- Certification to the public that the school is a trustworthy institution of learning
- Validates the integrity of a school’s program and student transcripts
- Fosters improvement of the school’s programs and operations to support student learning
- Assures a school community that the school’s purposes are appropriate and being accomplished through a viable educational program
- A way to manage change through regular assessment, planning, implementing, monitoring and reassessment
- Assists a school/district in establishing its priority areas for improvement as a result of the perpetual accreditation cycle that includes
- School self-assessment of the current educational program for students
- Insight and perspective from the visiting committee
- Regular school staff assessment of progress through the intervening years between full self-studies.
Below are additional examples with respect to accreditation:
- In December 2002 UC faculty approved a policy that requires all California public and private high schools to be ACS WASC-accredited (or a candidate for accreditation) in order to establish and/or maintain an “a-g” course list.

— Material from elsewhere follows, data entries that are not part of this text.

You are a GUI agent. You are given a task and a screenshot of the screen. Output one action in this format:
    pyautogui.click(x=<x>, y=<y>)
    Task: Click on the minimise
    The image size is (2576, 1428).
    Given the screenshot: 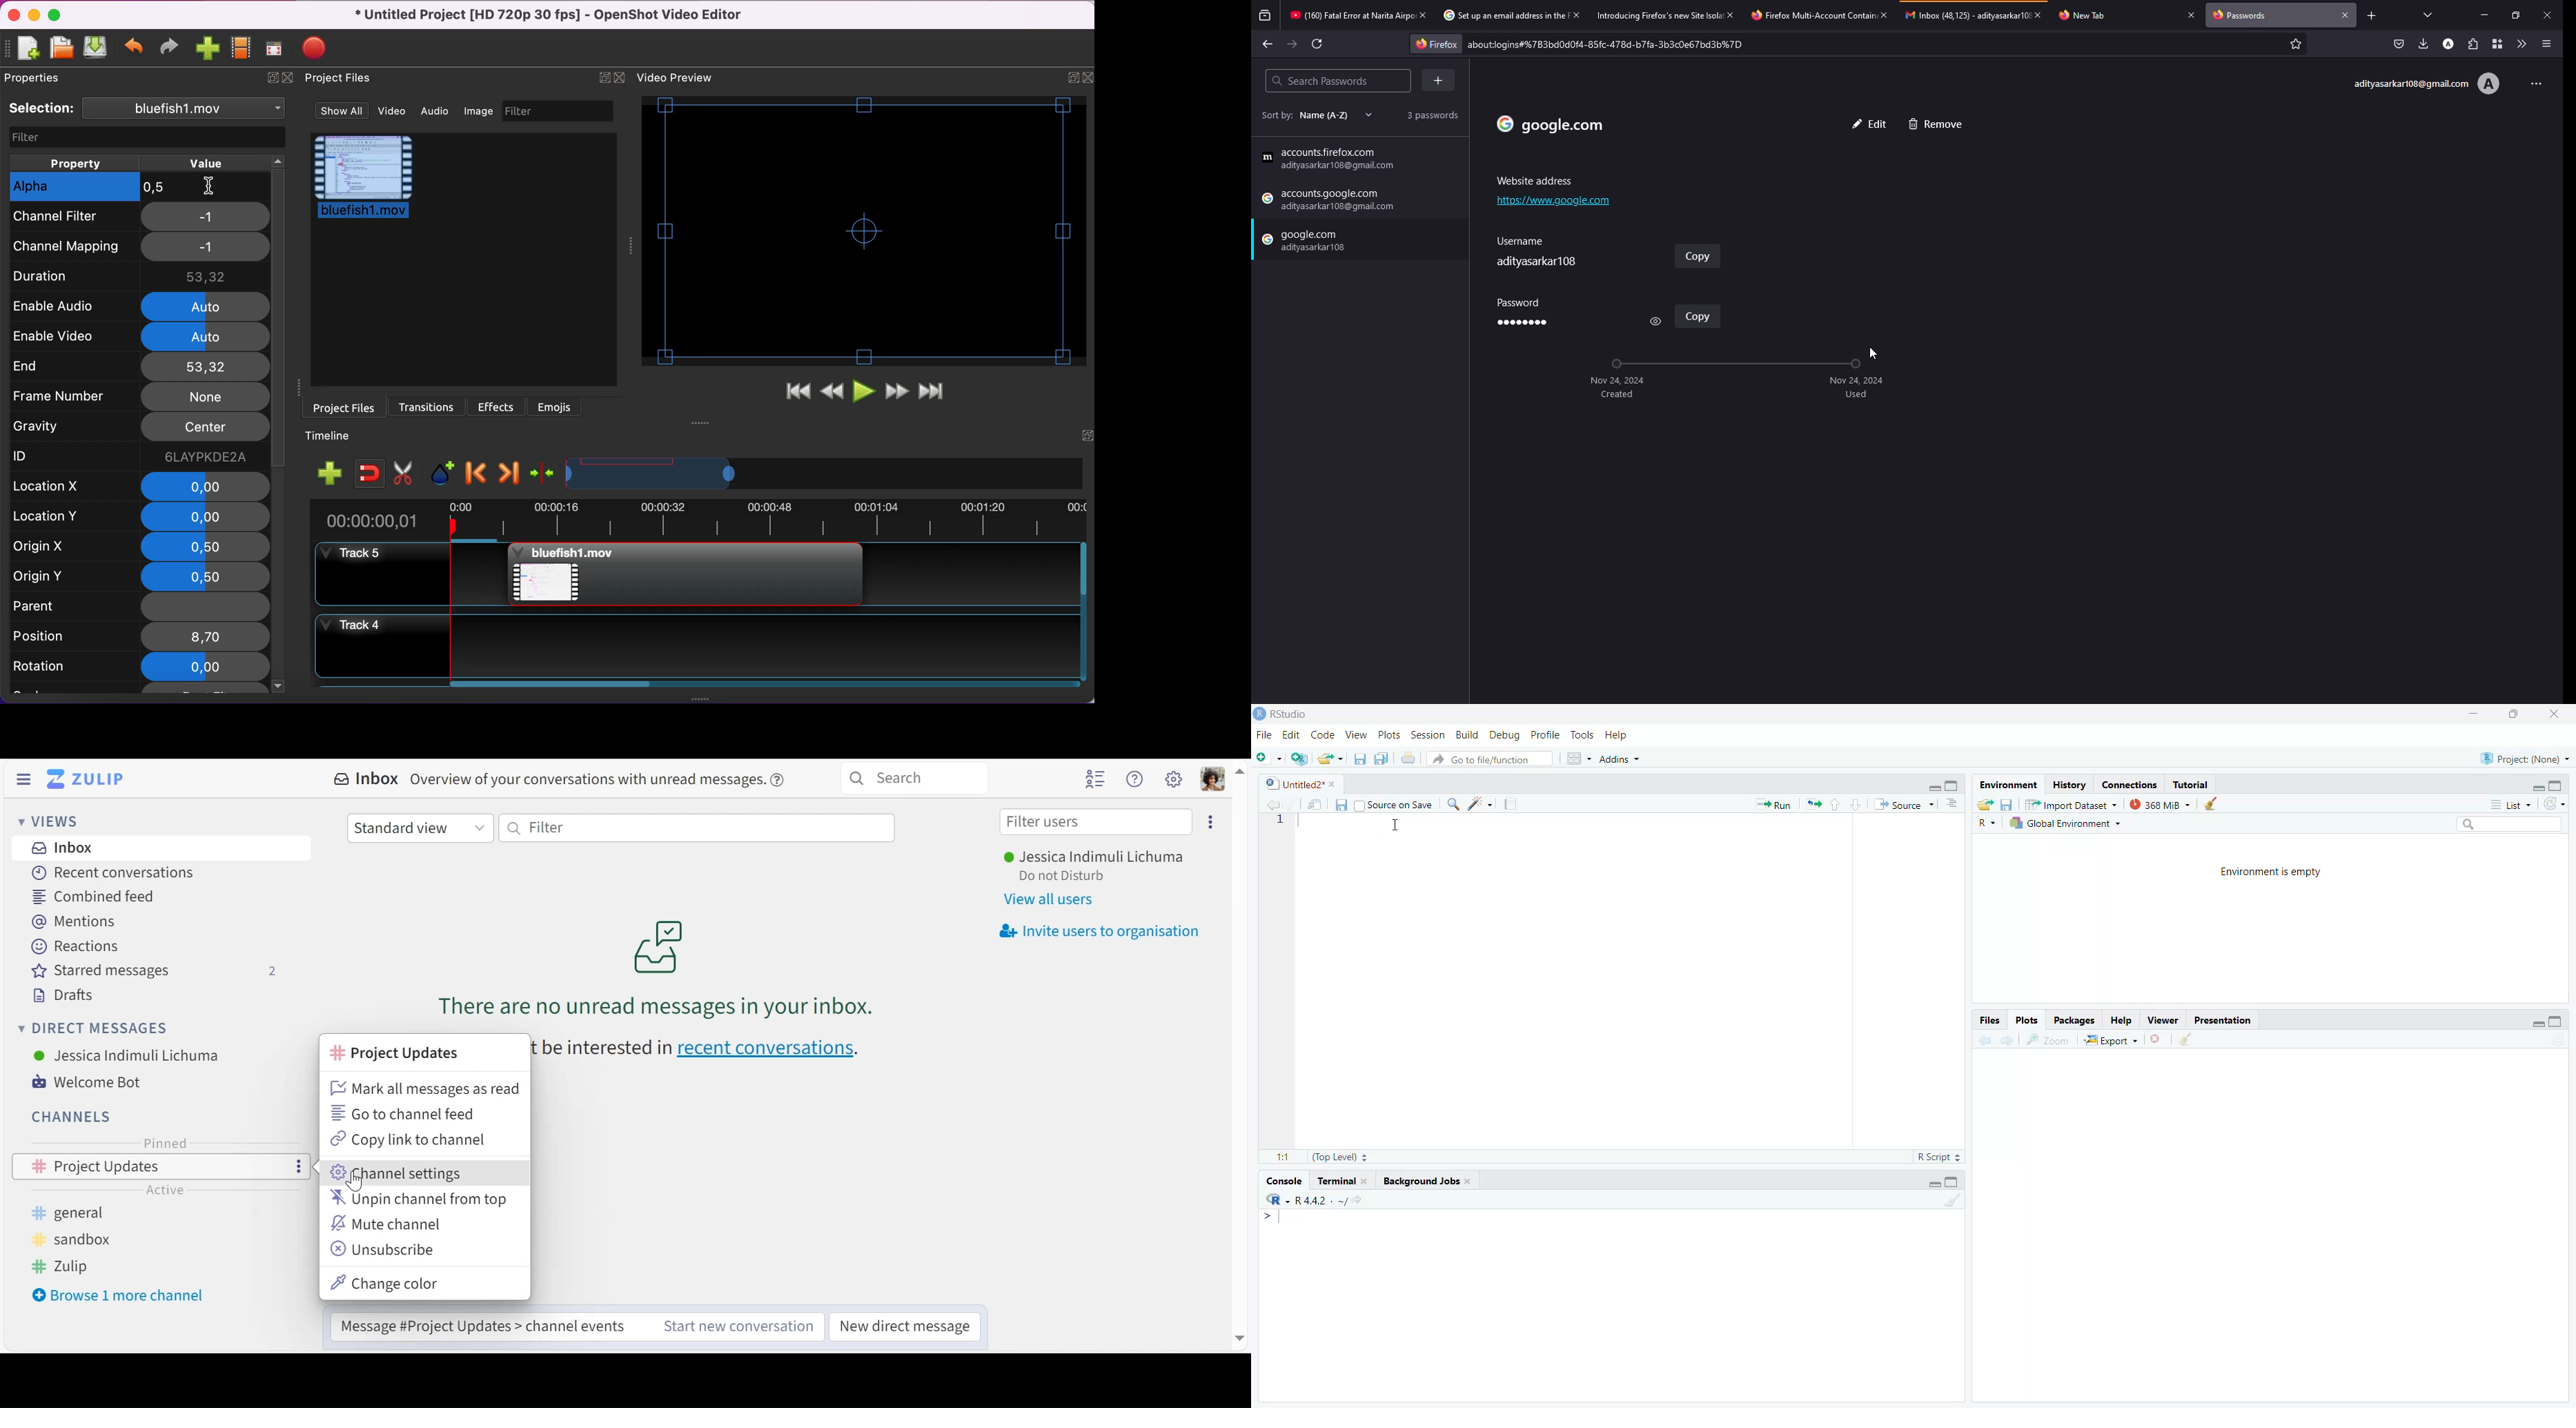 What is the action you would take?
    pyautogui.click(x=2470, y=712)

- Accreditation is required with respect to the Cal Grants.
- The ACS WASC/CDE (California Department of Education) process serves as the basis for the Single Plan for Student Achievement.
- Colleges and universities examine transcripts to determine if the students have attended accredited institutions.
- Teachers will not receive credit for the years during which they taught at a non-accredited school by many schools/districts nationwide. ACS WASC receive calls from school personnel who are recruiting applicants for teaching positions with respect to their prior schools of employment.
- Military recruiters expect the applicants to be from accredited schools.
- Many districts have policies to accept credits only from ACS WASC-accredited schools or schools accredited by other regionals with which ACS WASC has reciprocal agreements.